Disclosure in Company Accounts, Harold Rose, Institute of Economic Affairs, 6/-, 58 pp.

Given Britain’s economic situation, an incomes policy must form an implicit or explicit part of any Government’s economic programme. Its modalities and limits are of utmost importance to all socialists. The options are simple: on the one hand, the Government can confine its attempts to the effective production of a wages freeze which is masked by anodyne appeals for dividend restraint and capital (gains) accumulation. This would require a direct confrontation with the unions, and pose the delicate problem of ensuring that each union is dealt with separately, and that judicious minor concessions are made to particular union leaders at particular moments. On the other hand, the only incomes policy that a socialist can support is one within the framework of a more general plan, incorporating both a reversal of the redistribution of wealth to the wealthier which took place in the 1950’s, and the real control of salaries, profits, dividends, capital gains and fringe benefits—a control which is as real, and is seen to be as real, as the control over money wages.

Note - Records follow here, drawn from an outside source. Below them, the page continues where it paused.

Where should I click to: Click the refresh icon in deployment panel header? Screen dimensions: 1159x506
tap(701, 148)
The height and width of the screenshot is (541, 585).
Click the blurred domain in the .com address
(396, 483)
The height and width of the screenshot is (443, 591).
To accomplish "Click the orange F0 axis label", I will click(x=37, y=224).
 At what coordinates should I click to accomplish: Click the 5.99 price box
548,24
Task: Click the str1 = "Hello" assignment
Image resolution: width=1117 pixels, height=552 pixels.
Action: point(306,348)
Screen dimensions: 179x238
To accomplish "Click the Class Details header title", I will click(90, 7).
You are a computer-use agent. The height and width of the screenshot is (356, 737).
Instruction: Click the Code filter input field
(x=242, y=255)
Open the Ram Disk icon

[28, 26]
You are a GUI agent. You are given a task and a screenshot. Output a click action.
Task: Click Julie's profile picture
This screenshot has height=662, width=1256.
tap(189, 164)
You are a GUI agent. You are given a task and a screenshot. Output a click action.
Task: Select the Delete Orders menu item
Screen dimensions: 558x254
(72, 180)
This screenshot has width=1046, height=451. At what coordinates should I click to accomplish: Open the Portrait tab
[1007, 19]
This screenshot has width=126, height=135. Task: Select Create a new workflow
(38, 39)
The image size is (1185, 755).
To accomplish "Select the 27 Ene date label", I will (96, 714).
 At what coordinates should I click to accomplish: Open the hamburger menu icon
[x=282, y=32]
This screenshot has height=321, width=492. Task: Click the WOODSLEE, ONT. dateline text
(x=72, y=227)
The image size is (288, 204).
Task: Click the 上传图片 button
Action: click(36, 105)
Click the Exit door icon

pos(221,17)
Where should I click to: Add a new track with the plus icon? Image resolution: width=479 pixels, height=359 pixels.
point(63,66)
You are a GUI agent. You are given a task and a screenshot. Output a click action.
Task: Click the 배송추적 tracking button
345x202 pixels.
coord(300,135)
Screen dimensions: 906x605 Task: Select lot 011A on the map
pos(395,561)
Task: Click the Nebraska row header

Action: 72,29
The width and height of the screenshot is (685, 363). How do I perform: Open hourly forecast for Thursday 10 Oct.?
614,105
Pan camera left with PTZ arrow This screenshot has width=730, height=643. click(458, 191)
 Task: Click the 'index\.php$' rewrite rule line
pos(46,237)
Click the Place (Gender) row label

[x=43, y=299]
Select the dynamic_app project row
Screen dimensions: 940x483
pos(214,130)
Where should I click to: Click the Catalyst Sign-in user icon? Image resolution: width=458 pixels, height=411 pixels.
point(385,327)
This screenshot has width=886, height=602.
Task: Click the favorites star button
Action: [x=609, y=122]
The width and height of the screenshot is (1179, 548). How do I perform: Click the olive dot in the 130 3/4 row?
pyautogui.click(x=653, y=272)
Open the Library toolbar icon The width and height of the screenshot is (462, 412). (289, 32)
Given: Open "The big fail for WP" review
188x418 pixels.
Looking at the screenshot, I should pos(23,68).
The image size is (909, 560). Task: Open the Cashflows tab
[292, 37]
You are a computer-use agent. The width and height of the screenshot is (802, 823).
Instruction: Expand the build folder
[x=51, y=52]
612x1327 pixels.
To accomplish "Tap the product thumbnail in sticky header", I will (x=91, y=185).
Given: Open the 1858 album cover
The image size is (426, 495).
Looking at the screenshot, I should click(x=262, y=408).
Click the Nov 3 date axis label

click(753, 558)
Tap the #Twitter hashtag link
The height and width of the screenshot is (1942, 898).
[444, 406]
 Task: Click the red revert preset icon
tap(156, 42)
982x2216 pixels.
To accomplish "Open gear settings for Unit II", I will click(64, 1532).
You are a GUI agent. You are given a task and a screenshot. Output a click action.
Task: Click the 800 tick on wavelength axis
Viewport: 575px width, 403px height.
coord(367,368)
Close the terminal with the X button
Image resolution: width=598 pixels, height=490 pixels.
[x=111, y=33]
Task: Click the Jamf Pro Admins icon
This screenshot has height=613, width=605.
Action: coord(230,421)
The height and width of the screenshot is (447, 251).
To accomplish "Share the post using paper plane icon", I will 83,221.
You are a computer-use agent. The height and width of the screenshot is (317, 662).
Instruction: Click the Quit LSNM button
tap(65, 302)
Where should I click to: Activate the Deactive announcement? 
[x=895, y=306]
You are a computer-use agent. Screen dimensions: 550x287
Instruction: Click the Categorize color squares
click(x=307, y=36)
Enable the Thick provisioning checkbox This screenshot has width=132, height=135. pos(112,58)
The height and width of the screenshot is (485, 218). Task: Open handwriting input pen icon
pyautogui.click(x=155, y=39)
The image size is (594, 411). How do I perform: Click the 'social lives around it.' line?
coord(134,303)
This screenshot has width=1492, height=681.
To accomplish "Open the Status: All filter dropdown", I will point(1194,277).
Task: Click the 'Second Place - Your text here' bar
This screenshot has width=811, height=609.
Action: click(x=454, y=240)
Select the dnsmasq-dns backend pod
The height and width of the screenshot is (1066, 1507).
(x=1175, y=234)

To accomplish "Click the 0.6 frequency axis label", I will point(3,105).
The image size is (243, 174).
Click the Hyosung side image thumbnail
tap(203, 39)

This requires a very far-reaching transformation of the fiscal and accounting system. Titmuss’ important Income Redistribution and Social Change has demonstrated so conclusively the inadequacy and irrelevance of present statistics and taxes on the distribution of real personal wealth to the wealthier classes that no action directed towards an incomes policy and wealth control can be taken seriously which does not involve such a change.